EXERCISE DETAILS
Return the lines below that contain "number".

Collection entries
···

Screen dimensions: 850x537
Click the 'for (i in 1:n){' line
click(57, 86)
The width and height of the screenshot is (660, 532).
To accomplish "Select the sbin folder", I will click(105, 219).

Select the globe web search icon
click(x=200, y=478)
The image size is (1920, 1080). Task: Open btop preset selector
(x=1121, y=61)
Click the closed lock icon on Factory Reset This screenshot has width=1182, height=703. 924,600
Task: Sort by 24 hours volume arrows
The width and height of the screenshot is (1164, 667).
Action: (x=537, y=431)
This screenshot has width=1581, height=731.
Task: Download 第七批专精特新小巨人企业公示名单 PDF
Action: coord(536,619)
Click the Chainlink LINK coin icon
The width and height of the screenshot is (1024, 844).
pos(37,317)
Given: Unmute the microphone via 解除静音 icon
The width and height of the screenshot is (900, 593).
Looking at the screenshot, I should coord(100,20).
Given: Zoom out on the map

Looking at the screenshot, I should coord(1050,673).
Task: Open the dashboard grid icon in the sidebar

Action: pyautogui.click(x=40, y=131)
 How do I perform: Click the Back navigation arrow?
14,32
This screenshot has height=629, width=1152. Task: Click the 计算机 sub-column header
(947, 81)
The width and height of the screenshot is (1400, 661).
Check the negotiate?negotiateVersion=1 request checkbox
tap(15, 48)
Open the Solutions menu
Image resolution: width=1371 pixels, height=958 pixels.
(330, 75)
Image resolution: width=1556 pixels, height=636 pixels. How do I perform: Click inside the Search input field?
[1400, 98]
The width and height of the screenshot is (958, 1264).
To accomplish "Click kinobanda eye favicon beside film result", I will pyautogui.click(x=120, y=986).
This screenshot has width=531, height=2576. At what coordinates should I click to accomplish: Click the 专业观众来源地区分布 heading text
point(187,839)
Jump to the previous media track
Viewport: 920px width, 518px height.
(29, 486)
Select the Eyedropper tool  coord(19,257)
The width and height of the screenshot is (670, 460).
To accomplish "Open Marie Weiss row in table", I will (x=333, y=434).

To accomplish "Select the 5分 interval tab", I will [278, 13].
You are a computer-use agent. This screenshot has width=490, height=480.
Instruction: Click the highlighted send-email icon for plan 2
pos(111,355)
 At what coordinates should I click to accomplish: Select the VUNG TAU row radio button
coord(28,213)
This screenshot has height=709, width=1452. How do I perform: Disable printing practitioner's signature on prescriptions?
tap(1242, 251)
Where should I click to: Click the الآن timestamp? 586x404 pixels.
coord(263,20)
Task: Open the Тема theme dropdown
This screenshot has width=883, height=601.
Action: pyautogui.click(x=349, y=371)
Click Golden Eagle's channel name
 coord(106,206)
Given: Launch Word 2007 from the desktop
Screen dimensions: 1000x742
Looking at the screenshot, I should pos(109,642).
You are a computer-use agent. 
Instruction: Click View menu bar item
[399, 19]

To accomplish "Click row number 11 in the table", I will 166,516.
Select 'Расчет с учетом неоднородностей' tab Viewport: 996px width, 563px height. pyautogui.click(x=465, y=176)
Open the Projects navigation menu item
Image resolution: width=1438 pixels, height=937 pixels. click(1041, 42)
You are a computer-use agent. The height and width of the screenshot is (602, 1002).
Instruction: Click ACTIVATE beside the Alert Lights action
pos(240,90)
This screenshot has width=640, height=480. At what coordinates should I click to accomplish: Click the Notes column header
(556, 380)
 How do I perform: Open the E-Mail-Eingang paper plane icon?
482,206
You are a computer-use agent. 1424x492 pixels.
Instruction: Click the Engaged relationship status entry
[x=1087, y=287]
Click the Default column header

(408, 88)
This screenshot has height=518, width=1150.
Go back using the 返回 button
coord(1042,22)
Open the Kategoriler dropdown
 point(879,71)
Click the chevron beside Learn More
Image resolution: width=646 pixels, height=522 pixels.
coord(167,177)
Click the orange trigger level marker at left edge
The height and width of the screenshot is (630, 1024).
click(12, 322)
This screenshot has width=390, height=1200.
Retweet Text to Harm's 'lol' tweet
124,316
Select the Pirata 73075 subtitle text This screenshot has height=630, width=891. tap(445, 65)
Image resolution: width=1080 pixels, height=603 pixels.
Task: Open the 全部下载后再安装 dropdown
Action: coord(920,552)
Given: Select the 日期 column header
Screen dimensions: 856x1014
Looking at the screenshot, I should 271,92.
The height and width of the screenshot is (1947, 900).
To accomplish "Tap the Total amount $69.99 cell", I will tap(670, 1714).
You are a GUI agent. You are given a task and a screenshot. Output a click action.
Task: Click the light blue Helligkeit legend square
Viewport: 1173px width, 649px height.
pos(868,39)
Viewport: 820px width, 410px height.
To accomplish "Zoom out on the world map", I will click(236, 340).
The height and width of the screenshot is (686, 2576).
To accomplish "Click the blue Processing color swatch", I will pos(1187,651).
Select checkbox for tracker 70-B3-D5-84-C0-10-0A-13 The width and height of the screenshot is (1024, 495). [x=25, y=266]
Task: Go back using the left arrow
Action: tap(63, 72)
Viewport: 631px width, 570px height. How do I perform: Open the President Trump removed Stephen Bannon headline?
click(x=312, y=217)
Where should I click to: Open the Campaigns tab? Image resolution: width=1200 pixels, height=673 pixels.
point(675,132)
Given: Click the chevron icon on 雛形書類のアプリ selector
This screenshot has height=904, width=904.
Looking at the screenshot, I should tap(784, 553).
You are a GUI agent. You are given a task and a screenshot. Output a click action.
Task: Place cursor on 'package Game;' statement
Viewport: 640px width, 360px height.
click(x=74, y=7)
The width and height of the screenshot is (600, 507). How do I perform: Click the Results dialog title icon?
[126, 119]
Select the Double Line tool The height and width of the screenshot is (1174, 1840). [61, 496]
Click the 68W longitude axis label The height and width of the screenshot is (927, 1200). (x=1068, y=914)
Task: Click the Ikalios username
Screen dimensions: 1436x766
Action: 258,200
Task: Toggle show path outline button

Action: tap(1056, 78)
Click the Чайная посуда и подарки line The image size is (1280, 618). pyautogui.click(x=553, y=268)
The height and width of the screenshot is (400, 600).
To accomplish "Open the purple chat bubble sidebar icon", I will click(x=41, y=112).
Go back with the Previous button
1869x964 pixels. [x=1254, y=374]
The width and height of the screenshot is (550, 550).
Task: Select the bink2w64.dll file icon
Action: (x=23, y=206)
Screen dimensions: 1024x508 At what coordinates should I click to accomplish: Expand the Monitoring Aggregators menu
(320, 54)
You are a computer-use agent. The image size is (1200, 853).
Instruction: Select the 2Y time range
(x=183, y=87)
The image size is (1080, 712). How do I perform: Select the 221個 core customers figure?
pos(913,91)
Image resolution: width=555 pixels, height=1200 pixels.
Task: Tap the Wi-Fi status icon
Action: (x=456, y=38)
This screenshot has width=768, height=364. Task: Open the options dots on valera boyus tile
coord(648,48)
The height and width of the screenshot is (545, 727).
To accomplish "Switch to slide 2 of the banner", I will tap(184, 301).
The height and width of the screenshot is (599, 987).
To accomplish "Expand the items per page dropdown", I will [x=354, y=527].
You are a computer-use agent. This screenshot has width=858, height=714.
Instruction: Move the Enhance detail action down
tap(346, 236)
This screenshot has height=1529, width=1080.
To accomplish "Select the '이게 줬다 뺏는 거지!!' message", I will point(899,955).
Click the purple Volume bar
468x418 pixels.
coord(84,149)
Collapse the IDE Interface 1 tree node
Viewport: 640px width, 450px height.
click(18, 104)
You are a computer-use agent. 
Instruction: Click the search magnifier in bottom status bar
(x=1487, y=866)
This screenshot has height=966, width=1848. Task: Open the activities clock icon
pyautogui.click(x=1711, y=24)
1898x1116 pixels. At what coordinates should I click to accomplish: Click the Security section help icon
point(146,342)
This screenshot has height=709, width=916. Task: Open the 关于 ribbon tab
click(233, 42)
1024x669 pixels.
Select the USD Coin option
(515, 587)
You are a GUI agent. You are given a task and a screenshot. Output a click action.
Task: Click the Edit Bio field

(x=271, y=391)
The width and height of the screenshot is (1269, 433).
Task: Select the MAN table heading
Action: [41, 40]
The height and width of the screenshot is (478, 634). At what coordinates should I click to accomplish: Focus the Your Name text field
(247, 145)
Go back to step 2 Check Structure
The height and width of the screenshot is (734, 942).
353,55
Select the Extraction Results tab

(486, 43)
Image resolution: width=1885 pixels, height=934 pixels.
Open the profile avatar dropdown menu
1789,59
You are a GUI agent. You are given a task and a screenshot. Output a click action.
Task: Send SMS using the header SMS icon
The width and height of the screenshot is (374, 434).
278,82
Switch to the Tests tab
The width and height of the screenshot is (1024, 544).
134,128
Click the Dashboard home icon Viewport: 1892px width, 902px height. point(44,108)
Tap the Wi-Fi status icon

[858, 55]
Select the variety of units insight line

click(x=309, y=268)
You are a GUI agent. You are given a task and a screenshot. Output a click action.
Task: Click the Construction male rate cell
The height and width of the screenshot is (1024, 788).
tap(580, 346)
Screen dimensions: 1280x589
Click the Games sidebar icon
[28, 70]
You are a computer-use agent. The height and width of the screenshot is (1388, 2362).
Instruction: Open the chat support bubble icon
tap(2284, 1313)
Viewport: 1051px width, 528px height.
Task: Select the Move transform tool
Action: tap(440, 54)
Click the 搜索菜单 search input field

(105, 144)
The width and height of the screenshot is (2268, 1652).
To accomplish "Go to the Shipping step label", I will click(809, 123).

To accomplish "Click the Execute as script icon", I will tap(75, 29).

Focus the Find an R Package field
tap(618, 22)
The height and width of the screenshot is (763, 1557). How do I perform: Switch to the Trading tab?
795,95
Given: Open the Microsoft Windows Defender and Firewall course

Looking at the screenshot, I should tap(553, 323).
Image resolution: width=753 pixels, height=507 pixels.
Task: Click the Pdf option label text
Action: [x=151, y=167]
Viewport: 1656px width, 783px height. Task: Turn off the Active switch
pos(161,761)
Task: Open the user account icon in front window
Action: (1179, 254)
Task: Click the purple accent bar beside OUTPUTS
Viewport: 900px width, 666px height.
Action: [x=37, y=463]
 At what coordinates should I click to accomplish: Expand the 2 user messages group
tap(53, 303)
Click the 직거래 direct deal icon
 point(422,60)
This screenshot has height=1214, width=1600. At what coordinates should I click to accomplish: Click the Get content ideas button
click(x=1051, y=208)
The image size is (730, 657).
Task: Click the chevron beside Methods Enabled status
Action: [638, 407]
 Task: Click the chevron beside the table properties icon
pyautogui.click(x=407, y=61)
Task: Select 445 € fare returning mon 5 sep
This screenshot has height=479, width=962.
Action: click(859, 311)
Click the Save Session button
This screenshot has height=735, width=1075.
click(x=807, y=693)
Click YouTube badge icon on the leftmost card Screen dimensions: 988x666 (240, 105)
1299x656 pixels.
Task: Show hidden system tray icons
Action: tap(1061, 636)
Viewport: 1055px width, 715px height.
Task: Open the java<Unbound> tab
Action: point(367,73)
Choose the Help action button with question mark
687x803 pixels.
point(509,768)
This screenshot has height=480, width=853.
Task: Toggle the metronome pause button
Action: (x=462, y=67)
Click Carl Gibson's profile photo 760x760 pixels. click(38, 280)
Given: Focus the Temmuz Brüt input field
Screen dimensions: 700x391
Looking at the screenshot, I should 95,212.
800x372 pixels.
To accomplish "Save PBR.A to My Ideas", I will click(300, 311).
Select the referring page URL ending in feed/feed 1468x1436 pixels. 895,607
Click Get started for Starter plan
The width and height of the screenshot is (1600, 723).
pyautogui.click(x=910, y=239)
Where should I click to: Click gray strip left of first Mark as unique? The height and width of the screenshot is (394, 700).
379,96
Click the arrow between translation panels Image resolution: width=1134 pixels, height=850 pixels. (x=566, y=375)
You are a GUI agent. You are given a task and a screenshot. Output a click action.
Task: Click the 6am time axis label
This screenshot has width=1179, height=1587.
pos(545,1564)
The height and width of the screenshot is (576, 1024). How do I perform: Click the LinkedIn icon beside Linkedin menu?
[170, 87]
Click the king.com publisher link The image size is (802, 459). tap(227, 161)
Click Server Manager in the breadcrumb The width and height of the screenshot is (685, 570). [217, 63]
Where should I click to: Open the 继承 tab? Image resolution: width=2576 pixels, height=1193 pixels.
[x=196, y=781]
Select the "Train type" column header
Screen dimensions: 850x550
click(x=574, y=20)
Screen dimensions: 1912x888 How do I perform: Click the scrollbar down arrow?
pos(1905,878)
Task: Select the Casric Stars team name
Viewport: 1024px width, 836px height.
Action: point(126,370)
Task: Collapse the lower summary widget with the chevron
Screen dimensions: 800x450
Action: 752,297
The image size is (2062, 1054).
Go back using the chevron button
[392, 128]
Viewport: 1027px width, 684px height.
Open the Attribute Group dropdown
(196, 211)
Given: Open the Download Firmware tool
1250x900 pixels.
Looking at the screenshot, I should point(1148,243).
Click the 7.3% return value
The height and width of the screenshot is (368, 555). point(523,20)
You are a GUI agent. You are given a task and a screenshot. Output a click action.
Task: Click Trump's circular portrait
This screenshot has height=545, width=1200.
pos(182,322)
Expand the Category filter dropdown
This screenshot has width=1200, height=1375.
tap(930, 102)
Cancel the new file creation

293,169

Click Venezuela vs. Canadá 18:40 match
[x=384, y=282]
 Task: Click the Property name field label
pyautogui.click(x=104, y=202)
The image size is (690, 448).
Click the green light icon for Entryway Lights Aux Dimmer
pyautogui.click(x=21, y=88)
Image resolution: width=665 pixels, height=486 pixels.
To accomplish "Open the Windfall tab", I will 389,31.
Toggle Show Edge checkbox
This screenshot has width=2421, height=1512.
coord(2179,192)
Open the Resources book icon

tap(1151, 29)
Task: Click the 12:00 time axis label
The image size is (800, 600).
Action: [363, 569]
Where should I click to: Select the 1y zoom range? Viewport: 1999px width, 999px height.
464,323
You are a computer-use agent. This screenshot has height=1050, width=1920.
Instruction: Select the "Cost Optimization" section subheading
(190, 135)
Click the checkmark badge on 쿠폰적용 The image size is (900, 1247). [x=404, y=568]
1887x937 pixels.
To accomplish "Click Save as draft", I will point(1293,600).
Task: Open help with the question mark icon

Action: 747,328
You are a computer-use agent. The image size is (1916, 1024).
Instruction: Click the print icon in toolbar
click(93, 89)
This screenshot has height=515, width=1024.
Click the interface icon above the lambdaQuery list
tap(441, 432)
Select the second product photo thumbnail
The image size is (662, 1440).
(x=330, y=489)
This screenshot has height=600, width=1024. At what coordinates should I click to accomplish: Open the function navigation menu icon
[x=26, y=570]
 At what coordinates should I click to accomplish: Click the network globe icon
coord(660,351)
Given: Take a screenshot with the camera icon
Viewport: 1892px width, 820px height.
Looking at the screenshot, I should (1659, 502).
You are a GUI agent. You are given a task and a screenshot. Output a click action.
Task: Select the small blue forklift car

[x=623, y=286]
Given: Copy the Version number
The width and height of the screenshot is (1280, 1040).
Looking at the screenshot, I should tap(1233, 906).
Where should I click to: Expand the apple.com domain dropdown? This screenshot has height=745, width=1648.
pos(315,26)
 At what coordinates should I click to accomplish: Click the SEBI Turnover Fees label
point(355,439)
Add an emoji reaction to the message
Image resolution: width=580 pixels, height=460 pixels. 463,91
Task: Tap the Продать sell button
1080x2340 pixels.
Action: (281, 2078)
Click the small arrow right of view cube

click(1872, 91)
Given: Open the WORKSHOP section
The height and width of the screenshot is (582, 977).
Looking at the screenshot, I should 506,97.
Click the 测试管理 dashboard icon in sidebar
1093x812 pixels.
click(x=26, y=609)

···

RESULT
To accomplish "Click row number 11 in the table", I will 166,516.
Given: Copy the Version number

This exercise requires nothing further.